While hospital employees changed their behavior quickly to earn their one-time cash incentive, that behavior didn’t last beyond the incentivized period. Instead, the study reported that doctors, while initially slow to change their behaviors, not only improved their hand hygiene, but also had their new behavior last longer. The cash incentive created what the authors of the report called “a contractual expectation.” They further cautioned that for some participants, “the absence of further payments would justify withholding the behavior.”

Where Do We Go From Here?

The CLTRe report provided deep insights to help CISOs move from security awareness toward a culture of security. For example, the report found that the top factors that positively impact employee behavior were the norms in place to support the security culture (beta of .35), followed by attitudes toward security (.10), compliance with policies (.10), and knowledge and awareness (.10).

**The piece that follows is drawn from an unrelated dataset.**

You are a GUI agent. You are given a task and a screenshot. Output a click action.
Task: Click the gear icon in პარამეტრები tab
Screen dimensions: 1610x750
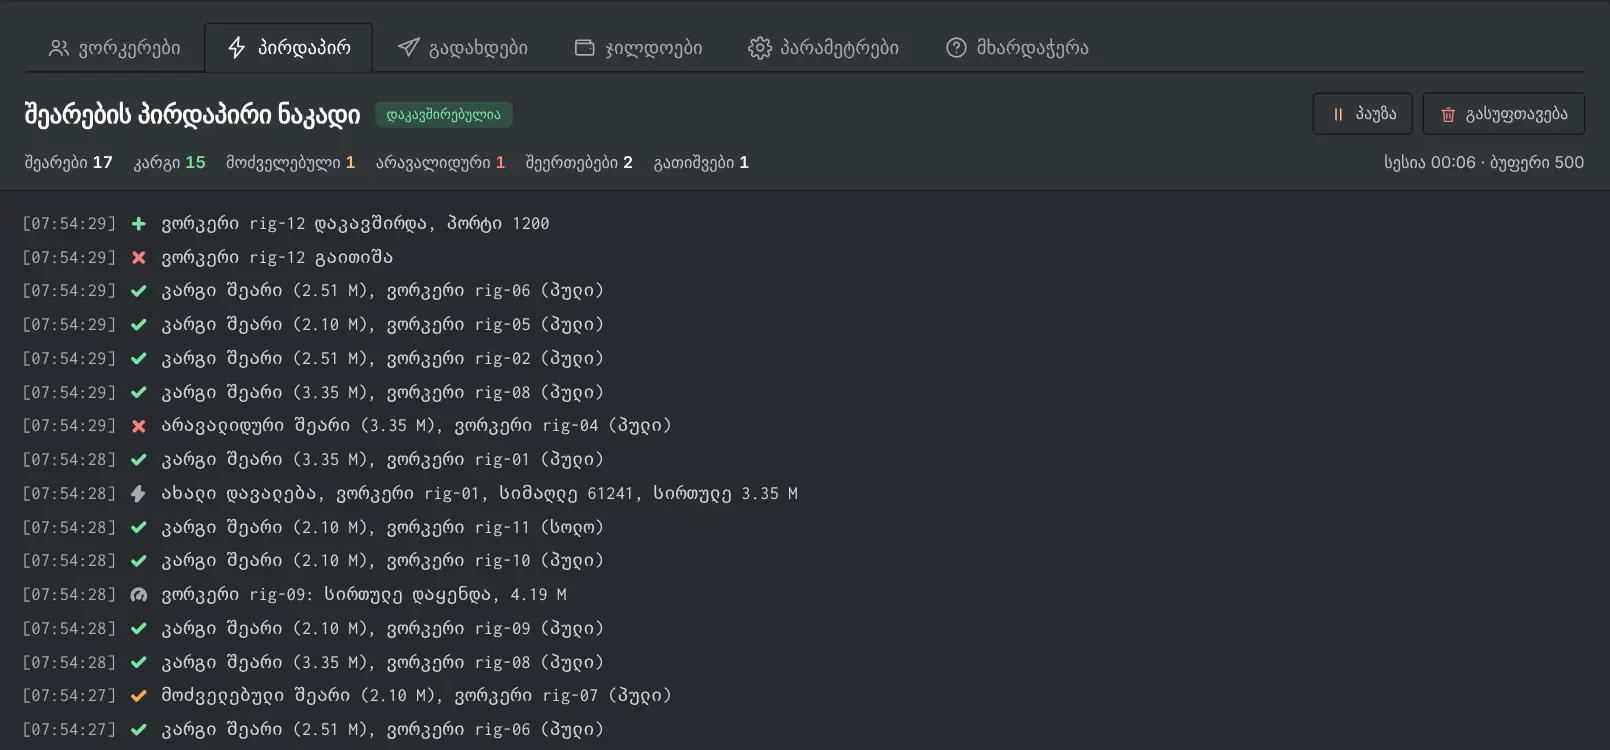[760, 48]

Simply put, knowledge and awareness are not enough to drive proper security behavior by themselves.

The Verizon DBIR encouraged security leaders to enact their influence and clout to encourage employees to report suspicious emails. But don’t just give your IT department a budget increase to create a new awareness campaign. A recent Forrester report warned that “unless you have a communications background, you need help with the education and messaging components,” CIO reported.

In other words, treat cybersecurity awareness as a long-term, multimodal, multidisciplinary campaign that will need to explore different approaches to impact behavior.